Employment Tribunal not ready
There is still no clear timetable set out for when the Employment Rights Tribunal will deal with the case of retrenched National Conservation Commission workers.
General Secretary of the Barbados Workers Union Sir Roy Trotman made the revelation this evening, following a meeting with some of the displaced workers at the Union’s headquarters.
Sir Roy, who is still recovering from recent spinal surgery, told reporters there were some ‘teething’ problems that had to be work out before the body can properly get down to addressing any specific concerns.
“The Tribunal has a problem to find procedures, processes, its own internal working mechanisms and I am aware that the tribunal has been looking to London, England.
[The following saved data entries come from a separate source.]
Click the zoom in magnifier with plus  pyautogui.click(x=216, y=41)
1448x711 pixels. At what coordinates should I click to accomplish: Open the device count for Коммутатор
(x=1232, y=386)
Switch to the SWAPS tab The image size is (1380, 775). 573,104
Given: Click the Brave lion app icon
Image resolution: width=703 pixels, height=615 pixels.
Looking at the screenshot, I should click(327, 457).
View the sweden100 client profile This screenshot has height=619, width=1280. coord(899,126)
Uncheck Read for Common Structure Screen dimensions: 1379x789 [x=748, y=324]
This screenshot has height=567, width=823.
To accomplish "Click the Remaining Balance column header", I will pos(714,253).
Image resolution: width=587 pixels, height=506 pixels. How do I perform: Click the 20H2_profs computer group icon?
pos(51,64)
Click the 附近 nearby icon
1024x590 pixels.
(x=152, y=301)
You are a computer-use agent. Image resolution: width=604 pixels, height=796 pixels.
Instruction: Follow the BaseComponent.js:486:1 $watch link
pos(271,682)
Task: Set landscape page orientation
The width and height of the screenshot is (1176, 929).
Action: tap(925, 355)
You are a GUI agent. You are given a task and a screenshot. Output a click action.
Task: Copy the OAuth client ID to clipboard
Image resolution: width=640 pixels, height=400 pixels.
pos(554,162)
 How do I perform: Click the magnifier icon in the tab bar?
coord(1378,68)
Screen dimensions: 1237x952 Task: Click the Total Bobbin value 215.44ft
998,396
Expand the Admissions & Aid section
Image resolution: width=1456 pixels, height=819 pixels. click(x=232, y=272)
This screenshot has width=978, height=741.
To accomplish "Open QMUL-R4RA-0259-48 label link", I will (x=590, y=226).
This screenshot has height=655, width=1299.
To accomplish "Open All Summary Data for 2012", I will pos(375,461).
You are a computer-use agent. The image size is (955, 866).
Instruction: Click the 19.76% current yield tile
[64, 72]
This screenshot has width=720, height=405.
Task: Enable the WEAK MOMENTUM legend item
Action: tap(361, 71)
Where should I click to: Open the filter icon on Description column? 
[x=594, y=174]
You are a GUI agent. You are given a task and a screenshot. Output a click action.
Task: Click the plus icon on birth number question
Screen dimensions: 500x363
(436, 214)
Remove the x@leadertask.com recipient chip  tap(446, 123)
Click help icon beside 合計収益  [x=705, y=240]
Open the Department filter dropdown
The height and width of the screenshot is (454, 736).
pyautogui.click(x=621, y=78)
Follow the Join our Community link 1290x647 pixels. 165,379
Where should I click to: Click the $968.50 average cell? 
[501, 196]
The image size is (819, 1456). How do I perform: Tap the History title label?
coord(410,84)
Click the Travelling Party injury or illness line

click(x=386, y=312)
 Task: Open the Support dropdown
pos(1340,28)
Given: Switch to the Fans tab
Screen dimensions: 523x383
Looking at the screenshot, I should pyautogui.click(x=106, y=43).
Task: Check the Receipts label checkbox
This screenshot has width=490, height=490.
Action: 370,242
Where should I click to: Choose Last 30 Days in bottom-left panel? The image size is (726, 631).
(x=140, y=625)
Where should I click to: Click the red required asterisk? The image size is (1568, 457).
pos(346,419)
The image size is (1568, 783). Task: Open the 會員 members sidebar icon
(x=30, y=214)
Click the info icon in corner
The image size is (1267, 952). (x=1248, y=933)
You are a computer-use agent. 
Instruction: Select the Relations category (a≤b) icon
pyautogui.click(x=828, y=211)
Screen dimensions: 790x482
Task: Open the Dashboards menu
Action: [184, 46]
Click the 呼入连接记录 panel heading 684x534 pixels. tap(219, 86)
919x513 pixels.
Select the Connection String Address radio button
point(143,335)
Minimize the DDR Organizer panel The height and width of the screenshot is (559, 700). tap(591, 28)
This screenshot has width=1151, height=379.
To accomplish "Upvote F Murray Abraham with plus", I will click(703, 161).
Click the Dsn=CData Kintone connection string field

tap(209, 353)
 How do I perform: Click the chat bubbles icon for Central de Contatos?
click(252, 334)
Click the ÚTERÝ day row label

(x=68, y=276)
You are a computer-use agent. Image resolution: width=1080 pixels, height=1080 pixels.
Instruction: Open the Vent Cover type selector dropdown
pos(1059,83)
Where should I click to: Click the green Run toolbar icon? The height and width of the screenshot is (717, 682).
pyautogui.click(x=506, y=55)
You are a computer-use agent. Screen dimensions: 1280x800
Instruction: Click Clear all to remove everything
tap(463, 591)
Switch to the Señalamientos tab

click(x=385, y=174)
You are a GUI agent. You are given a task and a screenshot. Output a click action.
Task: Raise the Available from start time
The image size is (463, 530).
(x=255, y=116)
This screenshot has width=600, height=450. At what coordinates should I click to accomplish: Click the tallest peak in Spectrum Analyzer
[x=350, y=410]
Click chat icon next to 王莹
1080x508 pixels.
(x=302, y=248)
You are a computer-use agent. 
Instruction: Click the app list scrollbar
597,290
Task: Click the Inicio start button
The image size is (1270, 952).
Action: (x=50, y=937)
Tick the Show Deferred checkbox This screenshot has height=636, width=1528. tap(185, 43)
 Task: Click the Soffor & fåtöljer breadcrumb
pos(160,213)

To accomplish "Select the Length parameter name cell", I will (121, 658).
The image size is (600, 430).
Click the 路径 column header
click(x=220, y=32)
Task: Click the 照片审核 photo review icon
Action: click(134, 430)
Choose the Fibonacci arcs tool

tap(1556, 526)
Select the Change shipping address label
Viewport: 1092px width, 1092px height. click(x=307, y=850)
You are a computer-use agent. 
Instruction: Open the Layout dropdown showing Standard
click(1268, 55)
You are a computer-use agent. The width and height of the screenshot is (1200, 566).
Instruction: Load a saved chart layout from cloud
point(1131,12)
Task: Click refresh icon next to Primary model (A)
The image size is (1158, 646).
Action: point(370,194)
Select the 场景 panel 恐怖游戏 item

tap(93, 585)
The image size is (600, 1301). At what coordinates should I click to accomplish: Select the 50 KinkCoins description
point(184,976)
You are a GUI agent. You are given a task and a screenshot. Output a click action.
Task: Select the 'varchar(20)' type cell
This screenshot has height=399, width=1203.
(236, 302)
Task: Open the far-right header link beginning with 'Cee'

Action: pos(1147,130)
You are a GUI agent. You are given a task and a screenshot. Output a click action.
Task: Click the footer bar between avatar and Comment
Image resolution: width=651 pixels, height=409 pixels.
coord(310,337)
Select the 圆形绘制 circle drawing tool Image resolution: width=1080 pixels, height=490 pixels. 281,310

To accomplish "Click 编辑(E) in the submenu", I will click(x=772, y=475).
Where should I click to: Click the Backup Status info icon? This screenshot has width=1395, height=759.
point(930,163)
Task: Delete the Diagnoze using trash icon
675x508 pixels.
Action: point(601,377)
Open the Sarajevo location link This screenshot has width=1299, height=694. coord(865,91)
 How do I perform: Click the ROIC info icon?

It has gone as far as Canada, Australia, wherever there are other systems where there are similar tribunals.
“They have gone to look for working approaches and that means that they are still looking because they haven’t set down those so far as I know.
“If they start they their meetings and some of those problems are not clearly worked out with the workers and the workers’ representative, this may cause workers to lose a just case that is brought before the tribunal,” Sir Roy said.
Stating, however, that there was a deep commitment to meet and have the NCC matter resolved, the union boss noted that correspondence had been exchanged between the Tribunal and the BWU within the last week which looked at what procedures would be employed in the hearings of the Tribunal.
“. . . it is at this point that we in the BWU have in fact written to the [Tribunal] to express our interest in making sure that [they are] able to meet speedily to deal with the [NCC issue] and indeed with other concerns we have.
“ . . . but at the same time that the work of the Tribunal is so critical to the wellbeing of workers and the workers’ interest that we need to make it absolutely clear to everybody that we are following a process which is clear, which is unequivocal and which can in fact be met without our having to get QCs or very senior and experienced attorneys every time to deal with these issues.
“So, we have said to the Tribunal that we want to have our attorney speak [on] our behalf, and Mr [Edmund] King QC, he has given dates, he is ready to have those discussions because, once the tribunal start hearings, it cannot jump around from one approach to a second, to a third and the Trade Union movement has to be satisfied that the approach being used is one that brings justice and does so in a straight forward manner,” Sir Roy noted.
He suggested that because of the seeming lack of preparedness on the part of the Tribunal, the workers had been putting forward suggestions, namely returning to the table to see what could be worked out, adding that his Union was not “unwilling” to explore such a prospect.
“ . . . but it had to be clearly recognised that the matter is legally before the Tribunal . . . [It] has been anxious to start working and I think that they said to us that they are ready, but let us tell you what we propose to do. They’ve said so,” Sir Roy said.